Calculating quartiles for ungrouped data (a simple list of observations) follows the same procedure as calculating percentiles, using the corresponding percentile values ($k=25, 50, 75$).

  1. Order the Data: Arrange the $n$ observations in ascending order.
  2. Calculate Positions: Use the percentile position formula $L_k = \frac{k}{100}(n+1)$ with $k=25, 50, 75$.
    • $Q_1$ position: $L_{25} = \frac{25}{100}(n+1) = \frac{n+1}{4}$
    • $Q_2$ position: $L_{50} = \frac{50}{100}(n+1) = \frac{n+1}{2}$ (Median position)
    • $Q_3$ position: $L_{75} = \frac{75}{100}(n+1) = \frac{3(n+1)}{4}$
  3. Determine Quartile Values: Find the value at each calculated position.
    • If the position is an integer, the quartile is the value at that integer position in the ordered data.
    • If the position is not an integer, interpolate between the values at the adjacent integer positions using the method described for percentiles.

Note: As with percentiles, different conventions for calculating quartile positions and values exist.
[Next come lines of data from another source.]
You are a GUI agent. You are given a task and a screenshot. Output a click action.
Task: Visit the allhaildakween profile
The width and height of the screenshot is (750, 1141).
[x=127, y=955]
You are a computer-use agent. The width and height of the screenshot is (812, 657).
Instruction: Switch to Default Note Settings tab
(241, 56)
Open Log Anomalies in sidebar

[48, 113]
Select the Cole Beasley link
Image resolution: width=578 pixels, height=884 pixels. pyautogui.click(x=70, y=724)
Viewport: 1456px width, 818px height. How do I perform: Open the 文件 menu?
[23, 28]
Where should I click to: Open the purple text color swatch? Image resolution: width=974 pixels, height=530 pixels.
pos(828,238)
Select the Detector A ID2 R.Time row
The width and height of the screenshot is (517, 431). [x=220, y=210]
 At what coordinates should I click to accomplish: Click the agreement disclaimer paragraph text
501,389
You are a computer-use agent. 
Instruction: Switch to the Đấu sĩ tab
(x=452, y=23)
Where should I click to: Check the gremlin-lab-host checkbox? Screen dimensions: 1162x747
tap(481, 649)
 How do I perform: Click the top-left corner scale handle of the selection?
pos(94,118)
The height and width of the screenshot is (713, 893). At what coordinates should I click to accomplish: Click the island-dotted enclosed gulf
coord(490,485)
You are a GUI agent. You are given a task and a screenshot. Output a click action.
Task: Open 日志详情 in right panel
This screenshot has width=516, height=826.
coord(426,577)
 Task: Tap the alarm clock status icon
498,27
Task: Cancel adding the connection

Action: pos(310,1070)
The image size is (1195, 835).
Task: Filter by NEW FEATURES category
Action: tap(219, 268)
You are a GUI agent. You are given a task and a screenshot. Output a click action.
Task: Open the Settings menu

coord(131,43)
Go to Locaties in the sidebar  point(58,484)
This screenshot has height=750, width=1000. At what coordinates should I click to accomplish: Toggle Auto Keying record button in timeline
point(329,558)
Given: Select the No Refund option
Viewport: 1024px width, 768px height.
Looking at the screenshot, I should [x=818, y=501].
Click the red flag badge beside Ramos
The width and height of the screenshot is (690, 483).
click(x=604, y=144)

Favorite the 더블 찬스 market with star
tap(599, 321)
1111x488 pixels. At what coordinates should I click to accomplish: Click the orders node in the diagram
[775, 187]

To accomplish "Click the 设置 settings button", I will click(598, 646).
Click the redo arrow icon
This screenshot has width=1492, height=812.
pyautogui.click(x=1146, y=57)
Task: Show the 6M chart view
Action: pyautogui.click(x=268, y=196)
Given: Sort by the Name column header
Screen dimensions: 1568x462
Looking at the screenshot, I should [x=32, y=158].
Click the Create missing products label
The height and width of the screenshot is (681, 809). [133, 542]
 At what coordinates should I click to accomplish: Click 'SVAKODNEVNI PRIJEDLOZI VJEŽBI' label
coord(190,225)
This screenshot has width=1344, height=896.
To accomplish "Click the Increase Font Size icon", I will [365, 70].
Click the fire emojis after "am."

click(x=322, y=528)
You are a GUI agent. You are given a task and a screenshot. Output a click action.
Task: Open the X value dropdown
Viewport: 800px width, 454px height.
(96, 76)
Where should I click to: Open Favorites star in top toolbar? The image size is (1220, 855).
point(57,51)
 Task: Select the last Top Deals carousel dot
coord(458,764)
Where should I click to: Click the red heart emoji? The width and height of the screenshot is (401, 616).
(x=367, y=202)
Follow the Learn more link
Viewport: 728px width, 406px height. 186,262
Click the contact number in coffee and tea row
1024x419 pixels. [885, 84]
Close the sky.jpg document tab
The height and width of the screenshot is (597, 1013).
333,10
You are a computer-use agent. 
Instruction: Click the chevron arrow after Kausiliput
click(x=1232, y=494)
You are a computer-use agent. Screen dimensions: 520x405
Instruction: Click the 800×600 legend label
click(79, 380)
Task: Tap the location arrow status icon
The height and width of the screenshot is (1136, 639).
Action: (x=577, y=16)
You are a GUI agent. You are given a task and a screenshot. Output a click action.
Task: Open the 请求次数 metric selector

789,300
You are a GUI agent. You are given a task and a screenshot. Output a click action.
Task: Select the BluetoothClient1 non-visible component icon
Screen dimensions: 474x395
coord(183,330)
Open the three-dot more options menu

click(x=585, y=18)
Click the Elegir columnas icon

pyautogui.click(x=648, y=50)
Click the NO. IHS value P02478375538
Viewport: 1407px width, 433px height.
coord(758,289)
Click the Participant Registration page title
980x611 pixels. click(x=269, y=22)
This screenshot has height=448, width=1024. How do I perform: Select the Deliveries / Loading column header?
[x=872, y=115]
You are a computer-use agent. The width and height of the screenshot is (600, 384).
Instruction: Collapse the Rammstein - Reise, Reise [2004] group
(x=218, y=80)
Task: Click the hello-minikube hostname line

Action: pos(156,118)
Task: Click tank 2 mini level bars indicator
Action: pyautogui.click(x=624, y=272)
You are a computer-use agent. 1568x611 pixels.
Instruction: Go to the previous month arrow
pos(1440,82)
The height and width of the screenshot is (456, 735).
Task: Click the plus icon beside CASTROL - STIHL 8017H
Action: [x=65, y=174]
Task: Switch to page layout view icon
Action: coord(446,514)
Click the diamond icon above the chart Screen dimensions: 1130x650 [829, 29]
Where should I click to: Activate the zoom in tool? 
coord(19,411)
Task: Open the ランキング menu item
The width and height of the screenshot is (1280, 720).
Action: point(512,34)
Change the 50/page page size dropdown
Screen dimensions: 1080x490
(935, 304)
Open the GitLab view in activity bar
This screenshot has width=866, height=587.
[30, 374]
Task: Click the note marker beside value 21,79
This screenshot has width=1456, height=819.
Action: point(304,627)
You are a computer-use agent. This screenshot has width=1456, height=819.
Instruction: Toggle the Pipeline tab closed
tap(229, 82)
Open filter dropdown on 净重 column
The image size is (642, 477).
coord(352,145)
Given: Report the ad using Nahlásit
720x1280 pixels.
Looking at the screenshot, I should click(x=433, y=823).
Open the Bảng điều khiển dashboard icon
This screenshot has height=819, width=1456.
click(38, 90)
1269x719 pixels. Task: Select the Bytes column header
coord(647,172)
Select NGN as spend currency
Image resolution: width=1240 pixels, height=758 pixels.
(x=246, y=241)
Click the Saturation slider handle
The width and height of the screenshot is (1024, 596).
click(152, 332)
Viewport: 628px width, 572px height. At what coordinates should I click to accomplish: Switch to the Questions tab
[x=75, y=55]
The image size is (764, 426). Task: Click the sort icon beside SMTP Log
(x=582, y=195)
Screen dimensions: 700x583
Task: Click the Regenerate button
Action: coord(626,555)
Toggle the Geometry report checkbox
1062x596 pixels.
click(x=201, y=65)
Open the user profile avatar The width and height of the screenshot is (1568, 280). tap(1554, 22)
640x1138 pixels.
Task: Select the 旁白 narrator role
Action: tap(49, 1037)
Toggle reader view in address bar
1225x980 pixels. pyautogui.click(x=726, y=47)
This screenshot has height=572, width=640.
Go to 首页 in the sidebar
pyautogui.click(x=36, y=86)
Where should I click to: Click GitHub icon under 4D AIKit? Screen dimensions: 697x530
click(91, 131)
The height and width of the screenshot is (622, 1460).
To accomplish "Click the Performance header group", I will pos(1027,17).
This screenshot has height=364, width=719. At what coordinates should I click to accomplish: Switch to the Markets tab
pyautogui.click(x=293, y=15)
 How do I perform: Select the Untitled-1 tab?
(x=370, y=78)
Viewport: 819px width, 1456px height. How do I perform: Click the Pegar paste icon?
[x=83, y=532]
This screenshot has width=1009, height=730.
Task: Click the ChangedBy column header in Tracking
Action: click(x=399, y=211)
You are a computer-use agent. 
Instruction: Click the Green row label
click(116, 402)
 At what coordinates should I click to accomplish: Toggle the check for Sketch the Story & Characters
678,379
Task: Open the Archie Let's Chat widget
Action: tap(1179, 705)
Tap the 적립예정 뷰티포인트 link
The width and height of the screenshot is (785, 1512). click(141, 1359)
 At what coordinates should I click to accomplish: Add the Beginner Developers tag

The $(n+1)$ method shown above is one common approach.


Example

Example 1. Find the first quartile ($Q_1$) and third quartile ($Q_3$) for the dataset: 12, 15, 18, 19, 20, 22, 25, 28, 30.

Answer:

Given: Dataset: 12, 15, 18, 19, 20, 22, 25, 28, 30.

To Find: The first quartile ($Q_1$) and third quartile ($Q_3$).

Solution:

  1. The data is already ordered in ascending order:

    12, 15, 18, 19, 20, 22, 25, 28, 30

  2. Count the number of observations:

    $n = 9$

  3. Calculate the positions for $Q_1$ and $Q_3$:

Calculate $Q_1$ (k=25):

Position $L_{25} = \frac{n+1}{4} = \frac{9+1}{4} = \frac{10}{4} = 2.5$.

$L_{25} = 2.5$

... (i)

The position is not an integer (Integer part $I=2$, Fractional part $F=0.5$). We need to interpolate between the value at the 2nd position ($x_{(2)}$) and the value at the $(2+1)=3$rd position ($x_{(3)}$).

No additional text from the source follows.